• PROBLEM SET:
A. According to the report on Saga's 2024 results, how many private medical insurance policy sales did Saga complete through its broking arm in 2024?
B. Using the report on Saga's 2024 results, explain why written gross profit after marketing expenses on private medical insurance fell.
C. Carry on the report on Saga's 2024 results from its last sentence, in the same style.

───── QUOTED PASSAGE

Saga’s private medical insurance (PMI) sales fell almost 10% in 2024 as the group which specialises in products for people over 50 said it faced tough competition and tighter margins.
The group also paid a £2.6m share of profit to Axa Health after it ended the solus supplier contract with the insurer for health cover to replace it with Bupa.
And it wrote down its insurance broking business by £138.3m following a £104m write-down in goodwill for the same operation in 2023, as post-tax losses surpassed £100m for a second consecutive year.
Saga completed 30,000 PMI policy sales in 2024 through its broking arm, down 9% from the 33,000 it reported in 2023.
It also cited lower renewal margins on PMI which further reduced the revenue and profitability of the operation.
“While sales of PMI reduced slightly, there were net rate inflation pressures in the current year, reducing renewal margins and leading to written gross profit after marketing expenses decreasing by £3.5m,” it said.
When combined with its travel insurance sales, which also fell by 10.3%, gross written premiums for the two businesses fell by 6.3% to £125.5m from £134m.
The firm also operates a general insurance arm for home and motor insurance which it underwrote but is in the middle of completing a sell-off to Ageas.
Post-tax losses break £100m again
Overall, the group saw its after-tax loss grow to £164.9m a 46% increase on the £113m post-tax loss made in 2023.
This included the £138.3m impairment to insurance broking goodwill, which was an addition to the £104m write-down it made to the same business a year earlier.
There were other exceptional items totalling £50.6m which included a £30.8m write-down to software assets “that will no longer drive economic benefit to the group following the transition to the insurance broking partnership with Ageas”.

──────────
───── DATA EXCERPT

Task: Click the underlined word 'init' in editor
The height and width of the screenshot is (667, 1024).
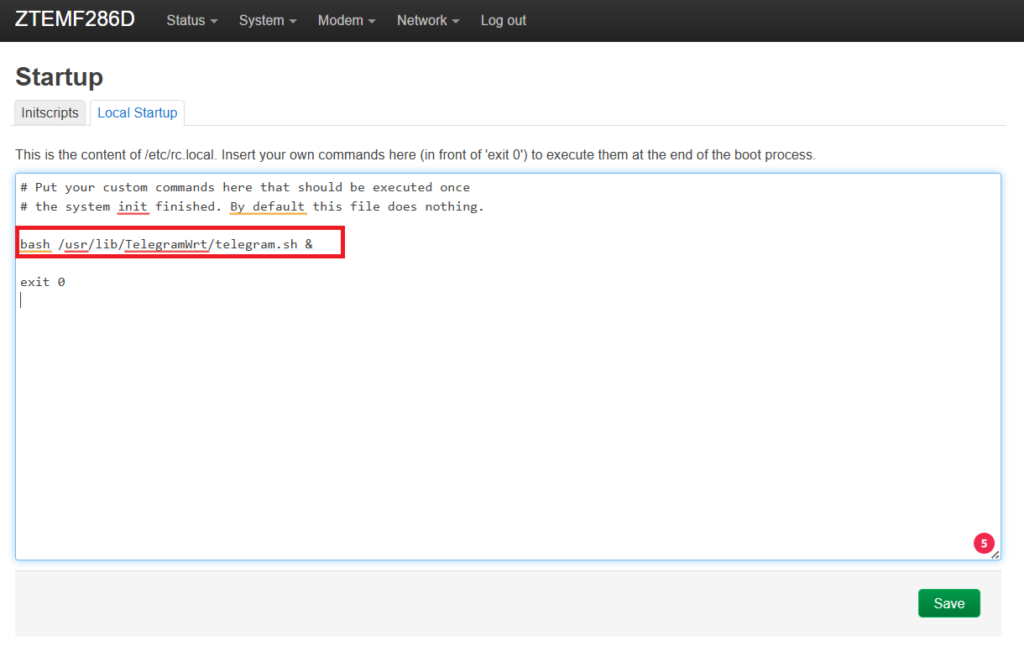Action: coord(132,207)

──────────

• TASK RESPONSES:
A. Saga completed 30,000 PMI policy sales in 2024, down 9% from 33,000 in 2023.

B. Net rate inflation pressures during the year reduced renewal margins on PMI. Together with slightly lower sales, this cut written gross profit after marketing expenses by £3.5m.

C.
And it reported restructuring costs of £32.2m, including the expected costs of restructuring insurance broking operations, ahead of the Ageas partnership becoming operational.
The group’s underlying profit before tax of £47.8m was up from £38.2m primarily due to a £23.6m increase in its travel operations which arrange cruises and other trips and insurance underwriting growing by £12m to £10.7m.
Saga group chief executive officer Mike Hazell said he was “very pleased” with the progress it has made over the past 12 months and that it “delivered a strong performance” from a trading perspective.
“This was driven by the strength of our travel businesses, with especially high levels of customer demand for our differentiated ocean and river cruise offers,” he said.
“In addition, we took the significant strategic action necessary to reposition the group for future growth. We completed our strategic review, successfully signed a new 20-year insurance broking partnership with wholly owned UK subsidiaries of Ageas SA/NV and agreed the sale of our insurance underwriting business.
“These achievements materially reduce the risk and complexity of the insurance business going forward and, when combined with our continued strong trading performance, meant that we were able to complete the refinancing of our long-term corporate debt, replacing our 2026 debt maturities with new long-term credit facilities.”
Director departures
Two directors are leaving the board as a result of the Ageas deals to “reflect the group’s new simplified business model” it said.
Executive director Steve Kingshott and senior independent director Sir Peter Bazalgette have left from today.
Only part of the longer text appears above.